What does “in network” mean?

Healthcare providers that are “in network” with your insurance company typically will be more affordable, as they have negotiated agreed upon rates for care with physicians, therapists, or mental health and substance abuse facilities.  For example, an out-patient therapist who usually charges $120 per session might be contracted with an insurance provider to only charge them $70 per session. The insurance company is able to pass the savings along to its members. In-network providers are also known as preferred providers or participating providers.

What are “out-of-pocket” costs?

These are costs not covered or reimbursed by your insurance company.

Will my insurance benefits cover my entire length of stay?

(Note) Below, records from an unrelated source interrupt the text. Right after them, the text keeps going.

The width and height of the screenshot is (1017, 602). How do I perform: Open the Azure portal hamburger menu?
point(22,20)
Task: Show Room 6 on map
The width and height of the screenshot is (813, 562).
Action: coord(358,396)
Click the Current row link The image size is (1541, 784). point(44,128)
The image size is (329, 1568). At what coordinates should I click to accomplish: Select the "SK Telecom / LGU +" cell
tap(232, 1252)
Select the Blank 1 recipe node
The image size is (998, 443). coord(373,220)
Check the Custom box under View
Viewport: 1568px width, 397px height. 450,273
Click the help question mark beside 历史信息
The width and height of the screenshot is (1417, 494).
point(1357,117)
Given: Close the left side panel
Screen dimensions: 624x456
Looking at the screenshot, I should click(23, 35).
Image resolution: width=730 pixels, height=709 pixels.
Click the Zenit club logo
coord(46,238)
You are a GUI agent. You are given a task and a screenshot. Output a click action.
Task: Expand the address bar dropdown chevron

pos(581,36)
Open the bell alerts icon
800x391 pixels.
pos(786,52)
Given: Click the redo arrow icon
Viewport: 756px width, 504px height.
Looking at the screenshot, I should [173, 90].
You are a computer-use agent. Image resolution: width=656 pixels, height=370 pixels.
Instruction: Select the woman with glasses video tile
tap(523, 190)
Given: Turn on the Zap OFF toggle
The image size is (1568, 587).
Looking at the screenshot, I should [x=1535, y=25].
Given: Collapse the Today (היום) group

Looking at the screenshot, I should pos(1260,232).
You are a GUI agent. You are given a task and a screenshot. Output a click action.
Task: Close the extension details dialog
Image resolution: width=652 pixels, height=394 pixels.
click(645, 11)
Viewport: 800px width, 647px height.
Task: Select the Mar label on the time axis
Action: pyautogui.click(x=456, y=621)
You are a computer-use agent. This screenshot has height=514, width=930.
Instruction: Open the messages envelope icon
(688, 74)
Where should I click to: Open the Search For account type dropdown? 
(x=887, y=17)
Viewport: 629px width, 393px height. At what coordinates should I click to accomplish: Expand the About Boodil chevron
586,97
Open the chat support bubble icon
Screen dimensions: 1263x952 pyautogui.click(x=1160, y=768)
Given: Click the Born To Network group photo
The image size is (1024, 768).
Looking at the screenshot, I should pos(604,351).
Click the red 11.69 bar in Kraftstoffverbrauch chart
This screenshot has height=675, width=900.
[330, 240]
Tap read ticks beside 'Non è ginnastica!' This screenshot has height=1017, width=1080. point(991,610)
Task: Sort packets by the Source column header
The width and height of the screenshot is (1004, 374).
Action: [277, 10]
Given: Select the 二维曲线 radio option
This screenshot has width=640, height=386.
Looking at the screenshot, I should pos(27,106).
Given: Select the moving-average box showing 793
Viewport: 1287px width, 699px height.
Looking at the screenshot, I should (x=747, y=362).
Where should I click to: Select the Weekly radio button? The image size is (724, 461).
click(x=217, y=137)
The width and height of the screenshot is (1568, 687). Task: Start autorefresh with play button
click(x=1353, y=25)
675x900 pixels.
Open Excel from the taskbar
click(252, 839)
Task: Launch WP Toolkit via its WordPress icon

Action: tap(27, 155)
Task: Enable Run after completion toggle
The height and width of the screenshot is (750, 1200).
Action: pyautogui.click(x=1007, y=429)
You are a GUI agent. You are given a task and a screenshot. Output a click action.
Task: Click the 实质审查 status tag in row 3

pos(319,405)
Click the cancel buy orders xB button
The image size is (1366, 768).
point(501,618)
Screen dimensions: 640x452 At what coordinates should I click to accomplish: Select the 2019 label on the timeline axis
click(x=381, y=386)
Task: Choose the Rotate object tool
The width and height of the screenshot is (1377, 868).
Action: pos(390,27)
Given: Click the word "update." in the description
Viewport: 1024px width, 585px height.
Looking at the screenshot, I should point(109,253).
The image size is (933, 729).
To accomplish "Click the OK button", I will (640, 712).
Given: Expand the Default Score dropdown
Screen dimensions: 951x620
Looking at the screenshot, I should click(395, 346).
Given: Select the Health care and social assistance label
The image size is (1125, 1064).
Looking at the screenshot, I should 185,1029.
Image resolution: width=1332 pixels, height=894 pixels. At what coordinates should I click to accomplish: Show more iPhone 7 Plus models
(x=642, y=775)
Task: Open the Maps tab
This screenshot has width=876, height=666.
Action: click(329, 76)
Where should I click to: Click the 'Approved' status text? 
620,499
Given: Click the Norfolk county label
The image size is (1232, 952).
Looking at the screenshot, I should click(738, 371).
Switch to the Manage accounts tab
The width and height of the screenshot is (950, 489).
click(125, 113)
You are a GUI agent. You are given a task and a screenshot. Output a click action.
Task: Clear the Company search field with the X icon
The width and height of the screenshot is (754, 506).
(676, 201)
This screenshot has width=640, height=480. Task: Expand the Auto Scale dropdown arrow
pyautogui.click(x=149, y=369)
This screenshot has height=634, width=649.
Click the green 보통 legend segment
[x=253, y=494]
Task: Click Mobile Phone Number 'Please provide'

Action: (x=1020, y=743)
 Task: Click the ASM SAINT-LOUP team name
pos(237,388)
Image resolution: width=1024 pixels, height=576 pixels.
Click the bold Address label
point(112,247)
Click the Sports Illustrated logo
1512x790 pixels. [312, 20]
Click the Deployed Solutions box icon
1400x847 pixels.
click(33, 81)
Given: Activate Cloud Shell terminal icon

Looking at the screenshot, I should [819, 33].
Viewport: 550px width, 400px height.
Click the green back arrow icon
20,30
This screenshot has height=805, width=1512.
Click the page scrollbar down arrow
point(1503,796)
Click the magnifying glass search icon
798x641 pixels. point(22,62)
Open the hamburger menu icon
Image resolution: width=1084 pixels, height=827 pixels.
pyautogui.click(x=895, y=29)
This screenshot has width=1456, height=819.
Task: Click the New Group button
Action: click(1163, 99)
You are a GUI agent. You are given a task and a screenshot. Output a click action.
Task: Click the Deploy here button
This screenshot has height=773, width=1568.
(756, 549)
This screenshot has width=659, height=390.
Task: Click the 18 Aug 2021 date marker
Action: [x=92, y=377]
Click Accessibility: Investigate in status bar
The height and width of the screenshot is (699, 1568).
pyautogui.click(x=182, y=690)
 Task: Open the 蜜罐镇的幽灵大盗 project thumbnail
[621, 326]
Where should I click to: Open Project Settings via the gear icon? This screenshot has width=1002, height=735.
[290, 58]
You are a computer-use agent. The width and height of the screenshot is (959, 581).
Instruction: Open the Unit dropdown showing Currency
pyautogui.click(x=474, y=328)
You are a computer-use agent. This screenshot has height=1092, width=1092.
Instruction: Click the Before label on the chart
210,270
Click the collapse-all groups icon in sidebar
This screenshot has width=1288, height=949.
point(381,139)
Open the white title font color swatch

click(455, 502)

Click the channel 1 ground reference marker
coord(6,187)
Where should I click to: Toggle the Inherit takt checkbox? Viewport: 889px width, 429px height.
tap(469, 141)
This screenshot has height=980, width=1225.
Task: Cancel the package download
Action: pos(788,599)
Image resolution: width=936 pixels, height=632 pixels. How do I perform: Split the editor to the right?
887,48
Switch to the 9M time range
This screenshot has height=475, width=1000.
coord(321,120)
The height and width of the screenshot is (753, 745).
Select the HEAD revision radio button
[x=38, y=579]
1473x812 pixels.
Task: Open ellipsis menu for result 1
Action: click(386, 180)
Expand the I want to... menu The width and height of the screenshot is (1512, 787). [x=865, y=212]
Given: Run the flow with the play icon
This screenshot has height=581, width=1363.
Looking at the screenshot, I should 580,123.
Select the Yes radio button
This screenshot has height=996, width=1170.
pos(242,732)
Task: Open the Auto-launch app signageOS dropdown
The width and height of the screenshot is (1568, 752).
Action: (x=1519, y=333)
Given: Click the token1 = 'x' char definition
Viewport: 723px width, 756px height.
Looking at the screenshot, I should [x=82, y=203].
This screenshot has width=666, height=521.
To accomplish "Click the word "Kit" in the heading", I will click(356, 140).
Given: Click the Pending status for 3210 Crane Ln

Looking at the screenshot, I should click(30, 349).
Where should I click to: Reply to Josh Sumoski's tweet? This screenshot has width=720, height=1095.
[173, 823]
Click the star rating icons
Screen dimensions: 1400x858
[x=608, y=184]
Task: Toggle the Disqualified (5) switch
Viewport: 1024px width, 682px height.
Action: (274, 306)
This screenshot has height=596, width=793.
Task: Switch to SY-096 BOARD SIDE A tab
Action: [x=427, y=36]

It depends on your insurance provider and what it considers “medically necessary.” Our treatment team will conduct a thorough review when you enter treatment to assess your physical and mental health. We’ll then make a recommendation on the length of stay we feel is appropriate based on the severity of the presenting symptoms. We’ll communicate with and submit all the required documentation to your insurance provider. Please note that each insurance company has different requirements about what is considered “medical necessity.” Our recommendation for how long you stay is not a guarantee your insurance company will approve the same length of stay.

Do I need to submit insurance claims for treatment?

No. Our billing department will handle all the paperwork. We submit bills directly to your insurance provider.

Will I know out-of-pocket costs before entering treatment?

After we determine your insurance coverage for mental health and substance abuse treatment, we’ll provide a detailed estimate of any out-of-pocket costs you are likely to incur. We’ll also keep you updated throughout treatment should that amount change. Please note that an estimate is not a guarantee of costs.

What if my insurance won’t cover treatment?

If you don’t have insurance coverage or your insurance provider does not cover mental health and addiction treatment, you have a couple of options:

  1. Self-pay – You may pay mental health and substance abuse treatment costs out-of-pocket at the self-pay rate.
  2. Step-down level of care – We can help you determine if your insurance provider will help pay for outpatient mental health or substance abuse treatment.

We encourage you to discuss this with your recovery specialist.  They have relationships with many facilities and providers throughout the nation, and are solution focused.  Our recovery specialist will work with you to find the next best treatment solution should your insurance company benefits or financial ability not cover the cost of residential care in our facility.

What if I decide to use my insurance later?

You may request to use your insurance upon discharge.  Our central billing office will provide a comprehensive statement to the address provided as a courtesy to you.  However, once treatment has begun, it is unlikely to receive certification for services to be covered.  It is best to work with you and your insurance company at the beginning of your treatment and increase the possibility for coverage for your care.